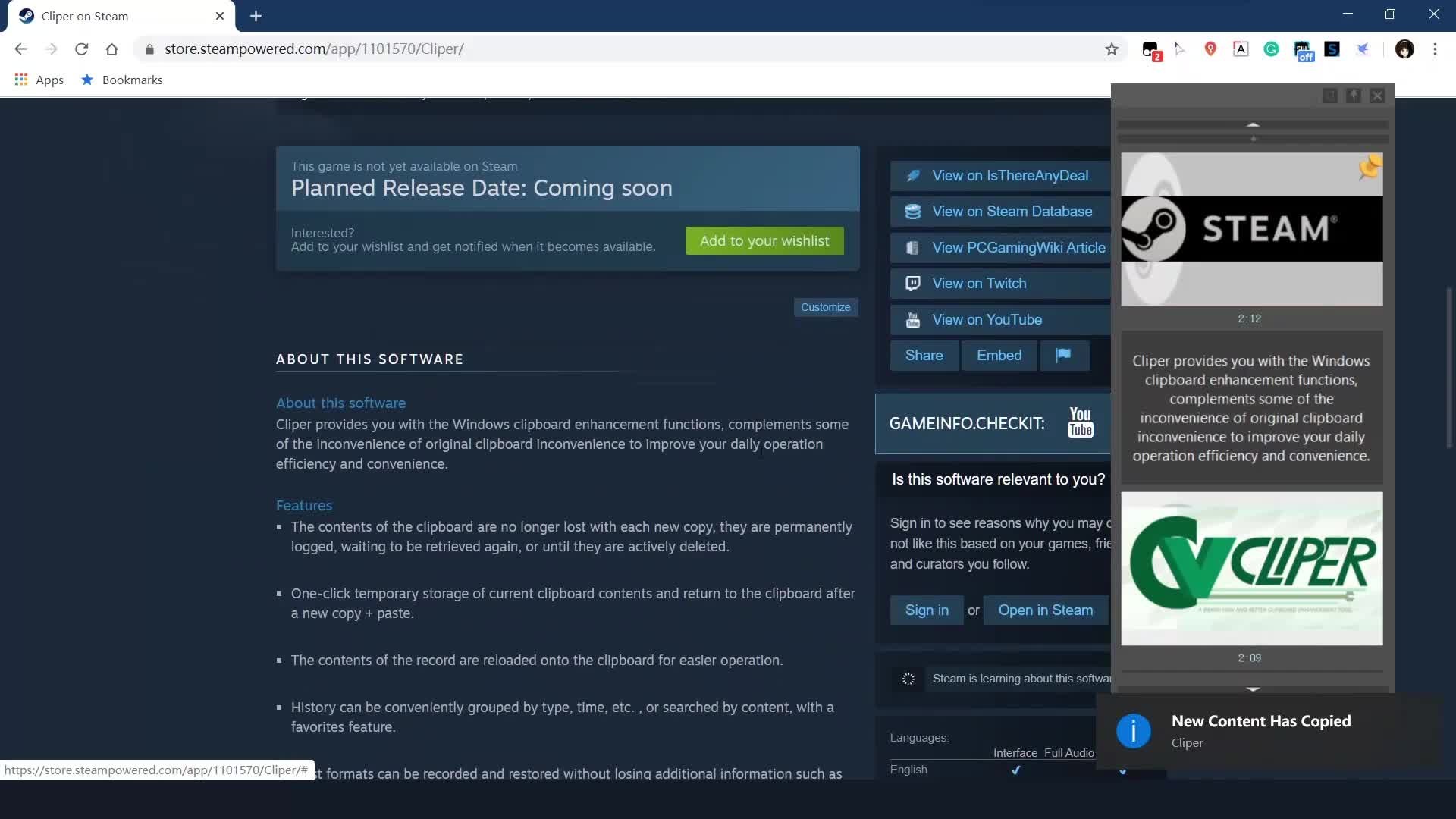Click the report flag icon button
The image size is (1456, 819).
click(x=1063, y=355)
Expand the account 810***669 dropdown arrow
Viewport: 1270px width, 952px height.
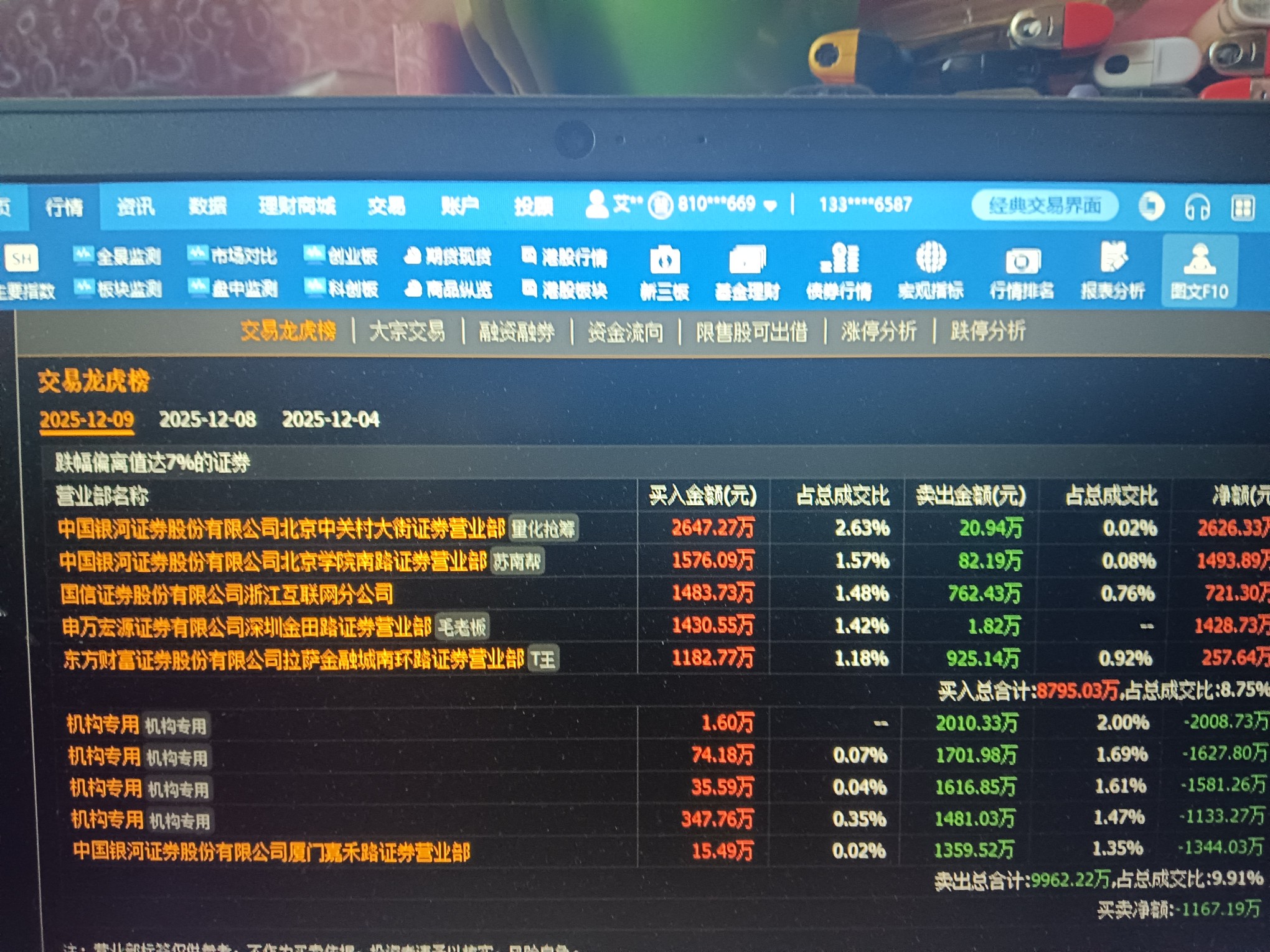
--- --- ---
→ **YOUR INSTRUCTIONS**:
The lines to copy begin at the one containing "Expand the account 810***669 dropdown arrow" and end at the last line of the records. Set down exactly those lines and no others, both ends included, and omit all pictures.

→ **WRITTEN RESPONSE**:
Expand the account 810***669 dropdown arrow
Viewport: 1270px width, 952px height.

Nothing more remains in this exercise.